Supplied material:
□ □ □

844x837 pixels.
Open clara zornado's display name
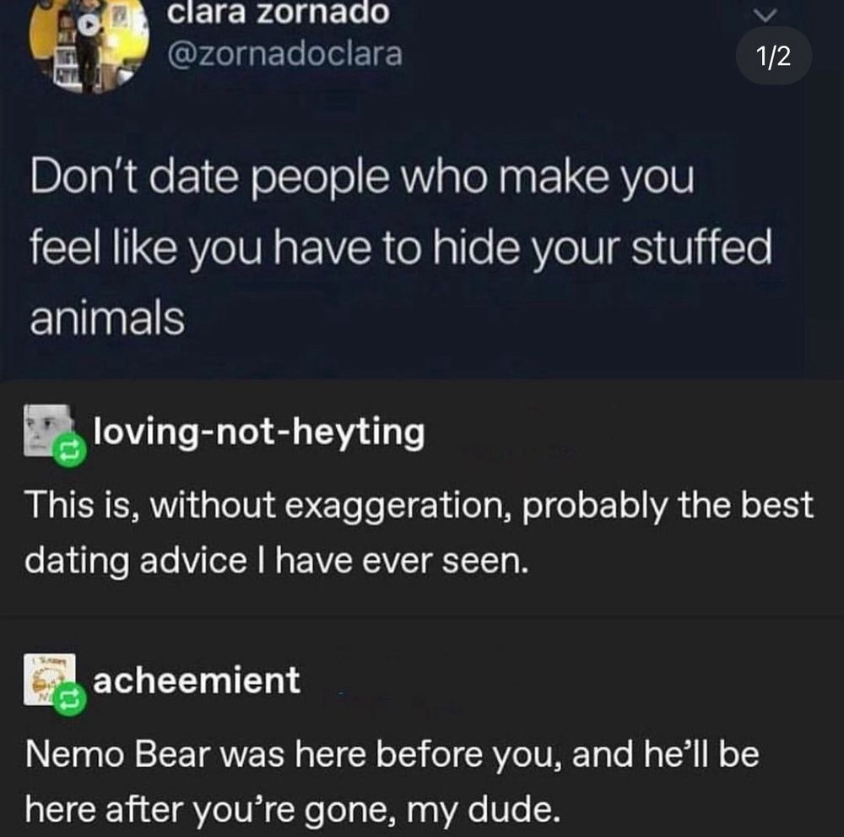(x=279, y=13)
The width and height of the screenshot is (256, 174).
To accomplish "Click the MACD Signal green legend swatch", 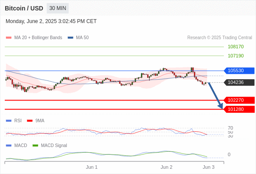I will 35,146.
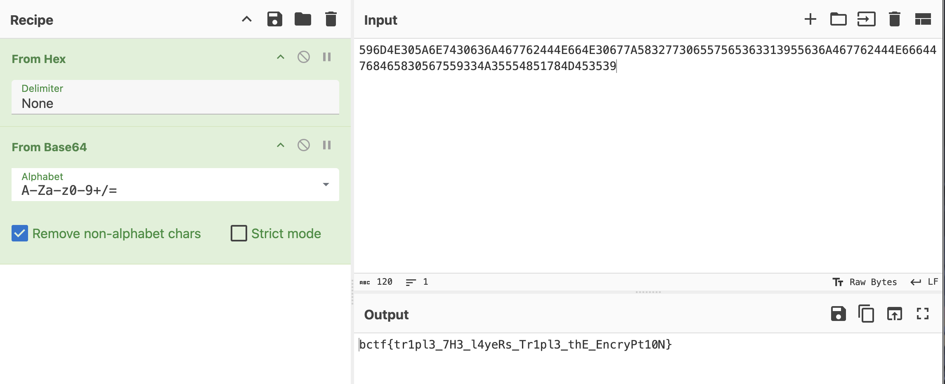Replace input with output
Screen dimensions: 945x384
pos(894,314)
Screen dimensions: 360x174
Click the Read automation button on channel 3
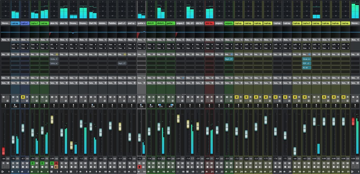(32, 163)
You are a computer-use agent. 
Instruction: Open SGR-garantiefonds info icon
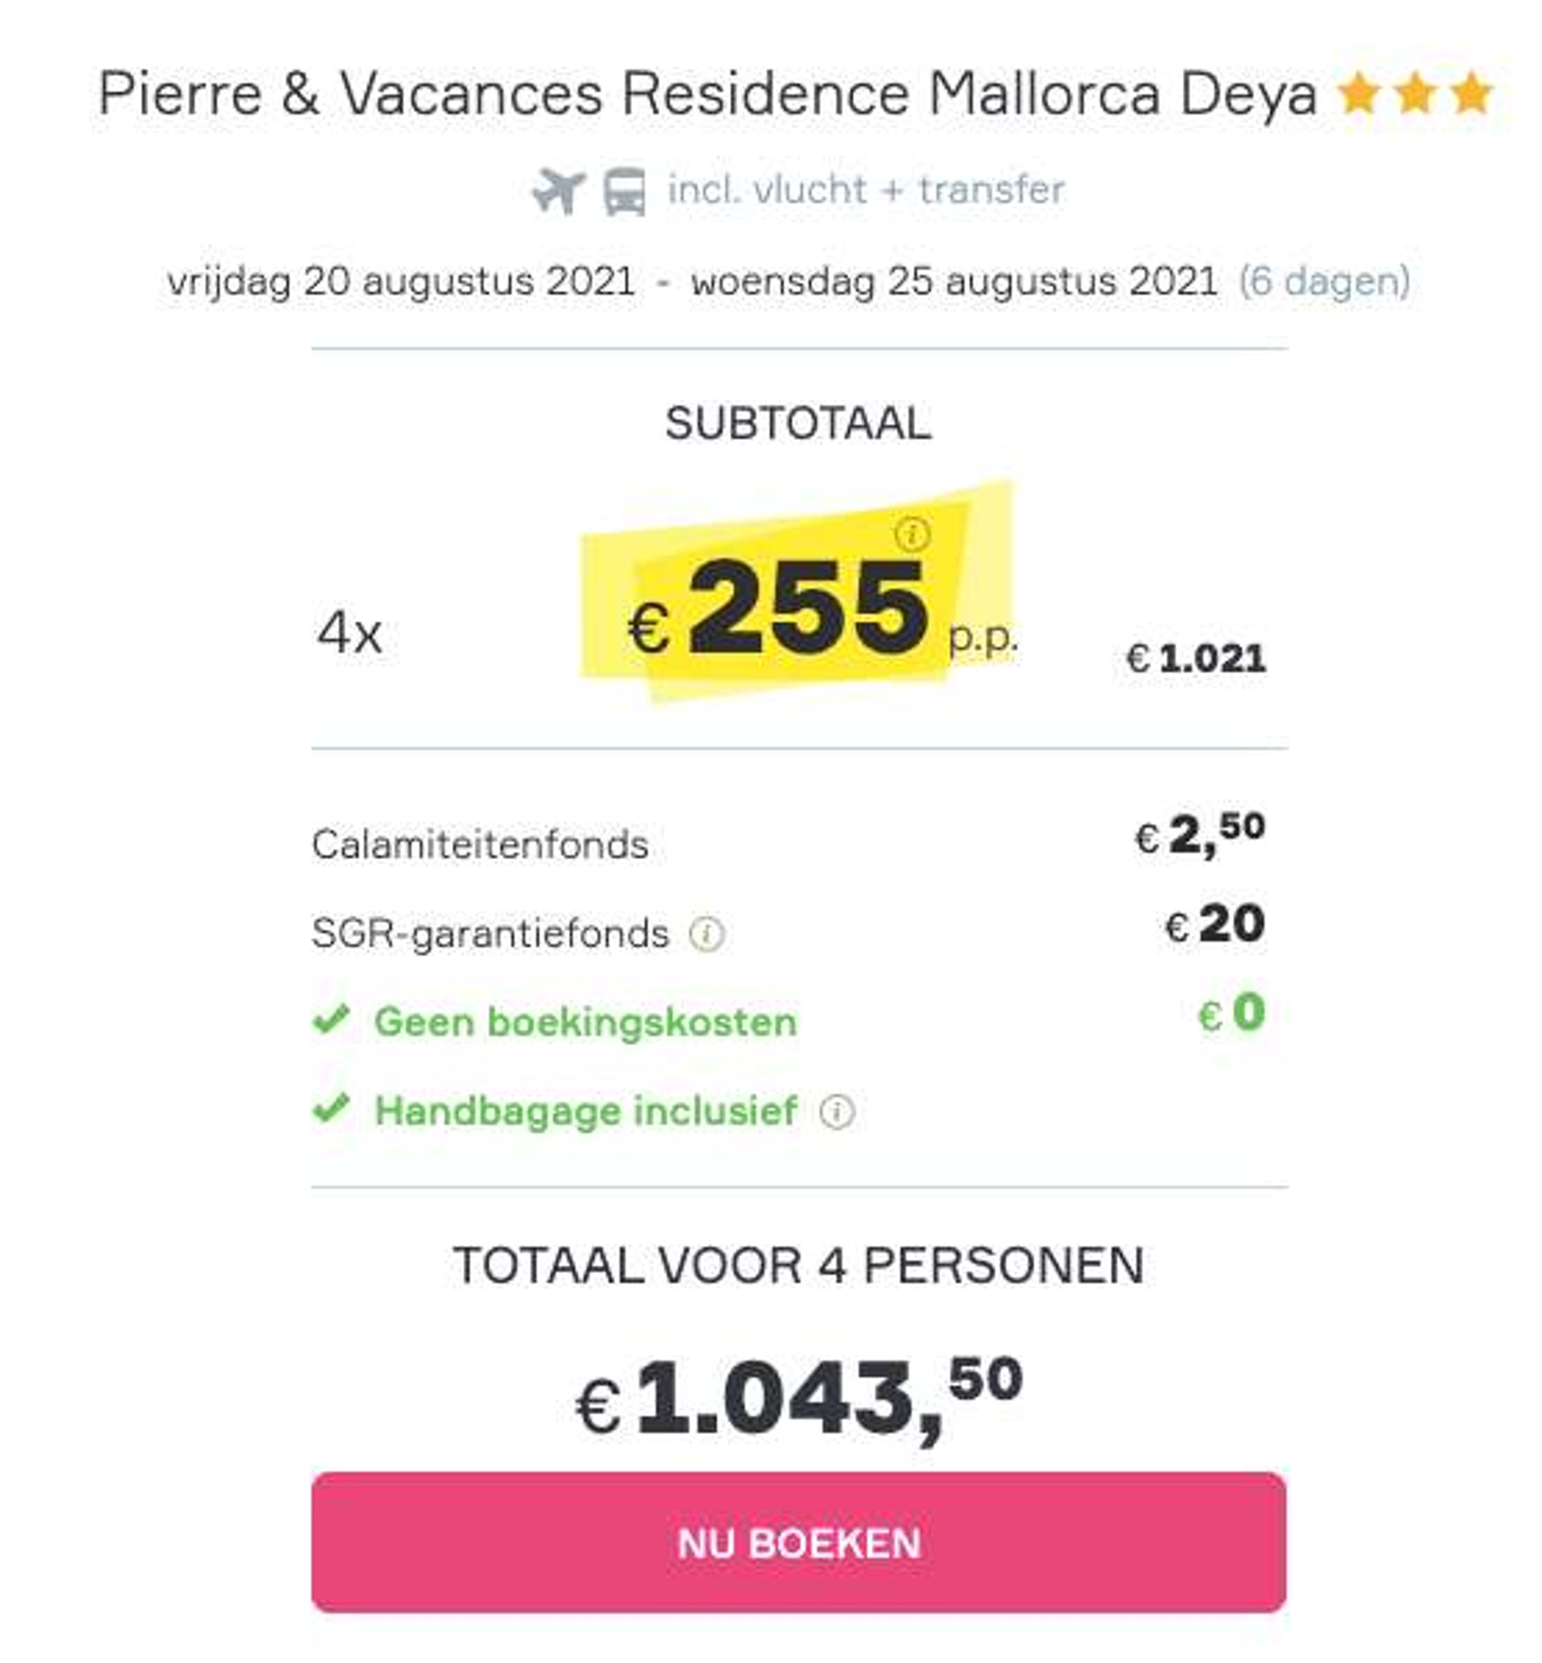(707, 933)
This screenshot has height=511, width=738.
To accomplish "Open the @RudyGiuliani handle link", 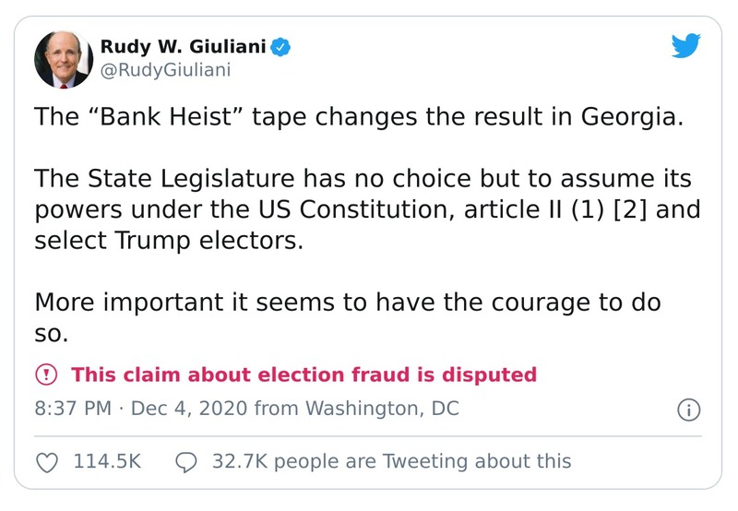I will click(x=164, y=70).
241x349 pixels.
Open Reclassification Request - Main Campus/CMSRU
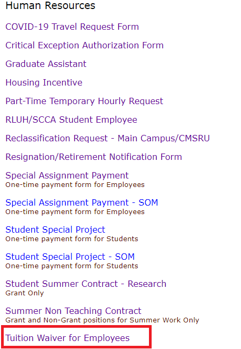(x=107, y=138)
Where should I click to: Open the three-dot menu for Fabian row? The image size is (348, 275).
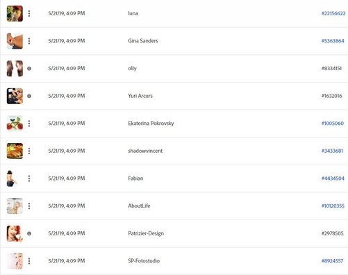click(29, 178)
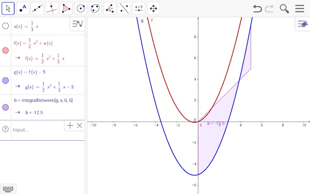This screenshot has height=194, width=310.
Task: Select the Move arrow tool
Action: pos(8,8)
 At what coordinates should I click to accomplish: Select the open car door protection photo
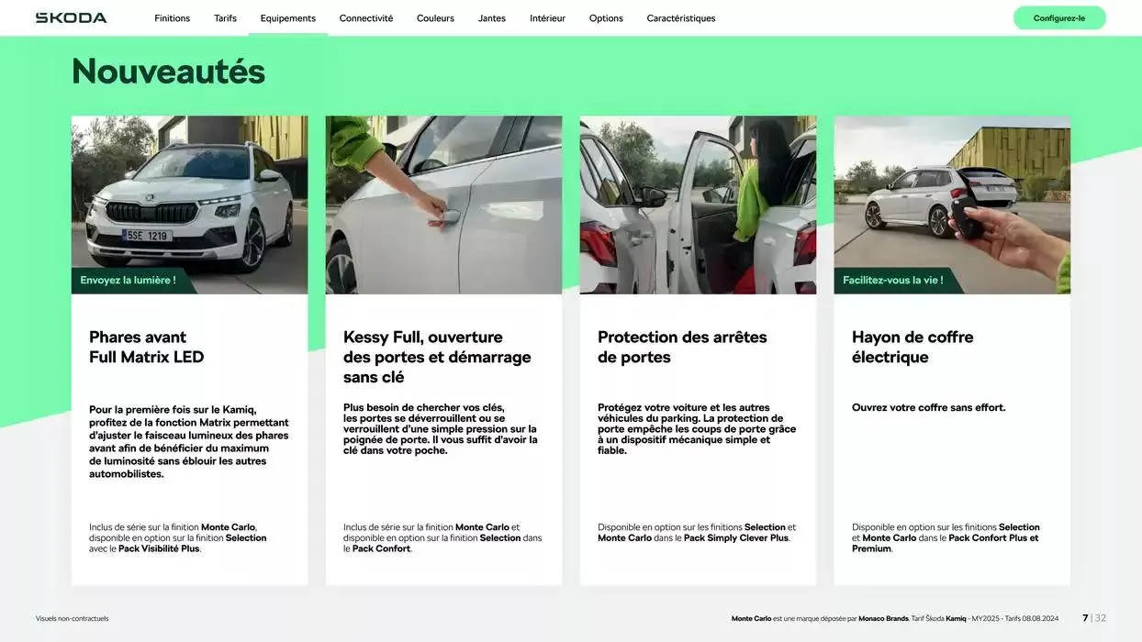click(x=698, y=205)
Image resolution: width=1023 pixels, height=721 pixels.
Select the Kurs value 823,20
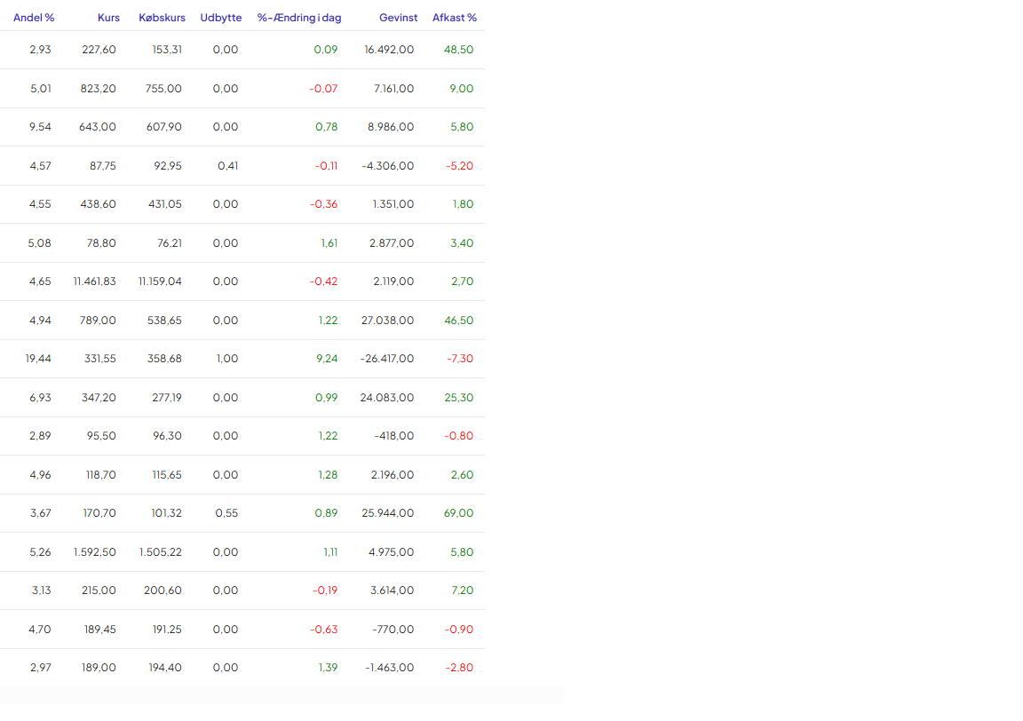[x=98, y=89]
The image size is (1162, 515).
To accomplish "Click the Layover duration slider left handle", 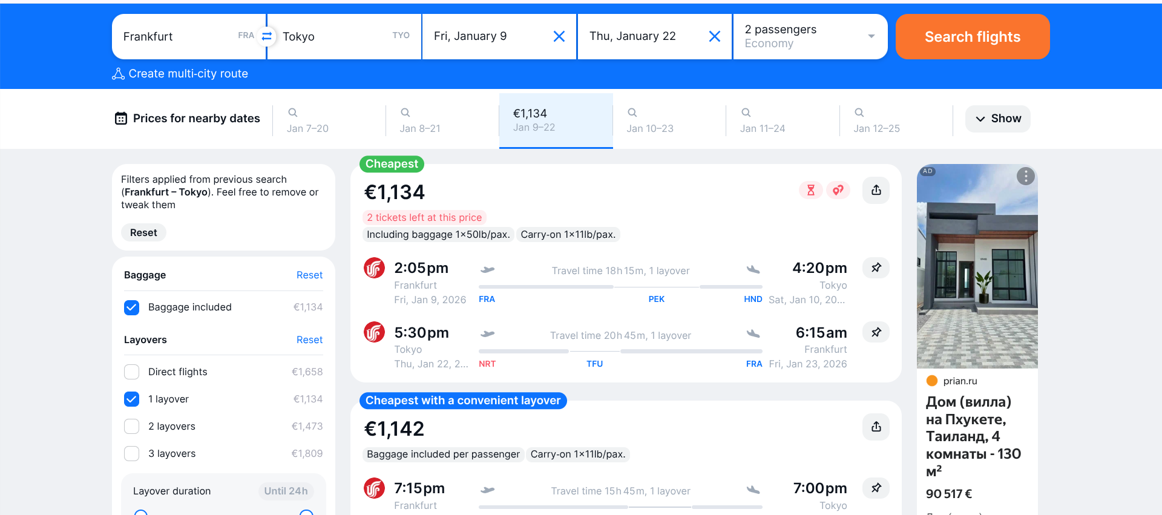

□ □ □

Problem to solve: The answer must be every line from the records above that contains the word "pixels", copied in full.

Answer to this exercise:
844x837 pixels.
241x349 pixels.
Image resolution: width=1023 pixels, height=721 pixels.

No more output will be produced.